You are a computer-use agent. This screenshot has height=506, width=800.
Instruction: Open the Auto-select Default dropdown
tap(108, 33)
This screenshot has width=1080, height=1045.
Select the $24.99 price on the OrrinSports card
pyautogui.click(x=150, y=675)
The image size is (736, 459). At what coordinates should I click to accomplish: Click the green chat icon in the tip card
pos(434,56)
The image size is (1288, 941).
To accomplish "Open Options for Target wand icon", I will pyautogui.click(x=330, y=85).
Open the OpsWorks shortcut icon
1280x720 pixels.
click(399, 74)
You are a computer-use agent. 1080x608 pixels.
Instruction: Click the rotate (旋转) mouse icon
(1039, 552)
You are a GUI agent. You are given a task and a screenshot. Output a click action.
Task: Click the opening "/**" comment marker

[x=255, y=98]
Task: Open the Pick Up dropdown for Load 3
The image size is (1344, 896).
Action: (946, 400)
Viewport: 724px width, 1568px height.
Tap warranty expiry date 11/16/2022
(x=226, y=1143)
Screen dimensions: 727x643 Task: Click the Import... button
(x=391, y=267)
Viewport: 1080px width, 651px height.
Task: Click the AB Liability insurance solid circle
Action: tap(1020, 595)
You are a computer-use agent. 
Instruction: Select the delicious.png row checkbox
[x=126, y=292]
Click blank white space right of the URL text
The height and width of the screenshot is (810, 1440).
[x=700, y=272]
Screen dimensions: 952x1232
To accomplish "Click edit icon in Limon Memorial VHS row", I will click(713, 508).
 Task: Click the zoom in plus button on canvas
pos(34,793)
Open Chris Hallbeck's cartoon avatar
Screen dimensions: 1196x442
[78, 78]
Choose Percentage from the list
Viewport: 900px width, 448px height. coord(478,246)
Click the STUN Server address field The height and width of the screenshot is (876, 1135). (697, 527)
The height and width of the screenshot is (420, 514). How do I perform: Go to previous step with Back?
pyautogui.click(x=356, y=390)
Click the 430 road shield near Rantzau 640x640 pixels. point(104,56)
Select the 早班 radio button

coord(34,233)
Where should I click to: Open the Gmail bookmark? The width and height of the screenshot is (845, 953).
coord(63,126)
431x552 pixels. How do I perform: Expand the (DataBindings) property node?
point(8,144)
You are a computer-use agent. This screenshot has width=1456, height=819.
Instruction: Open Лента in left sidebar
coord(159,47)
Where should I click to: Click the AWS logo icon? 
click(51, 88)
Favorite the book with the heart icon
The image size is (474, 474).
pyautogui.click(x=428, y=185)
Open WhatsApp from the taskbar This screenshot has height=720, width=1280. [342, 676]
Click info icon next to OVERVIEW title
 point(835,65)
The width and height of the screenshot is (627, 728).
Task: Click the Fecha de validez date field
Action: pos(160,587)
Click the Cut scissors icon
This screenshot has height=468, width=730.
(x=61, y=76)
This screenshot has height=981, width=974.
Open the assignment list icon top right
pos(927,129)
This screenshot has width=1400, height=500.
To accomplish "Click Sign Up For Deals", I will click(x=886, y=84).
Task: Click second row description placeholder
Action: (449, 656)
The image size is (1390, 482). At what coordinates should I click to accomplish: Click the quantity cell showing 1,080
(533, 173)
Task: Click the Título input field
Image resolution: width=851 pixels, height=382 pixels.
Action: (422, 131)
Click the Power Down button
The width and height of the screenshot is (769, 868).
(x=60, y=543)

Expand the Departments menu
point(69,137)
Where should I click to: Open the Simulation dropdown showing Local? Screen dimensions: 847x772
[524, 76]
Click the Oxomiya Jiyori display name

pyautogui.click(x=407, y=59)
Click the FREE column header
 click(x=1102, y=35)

====================

=== The problem ===
Looking at the data above, show all lines where the word "agent" occurs.

=== Exercise result ===
You are a computer-use agent. This screenshot has height=506, width=800.
You are a computer-use agent. 1080x608 pixels.
You are a GUI agent. You are given a task and a screenshot. Output a click action.
You are a computer-use agent. 
You are a computer-use agent. This screenshot has width=1456, height=819.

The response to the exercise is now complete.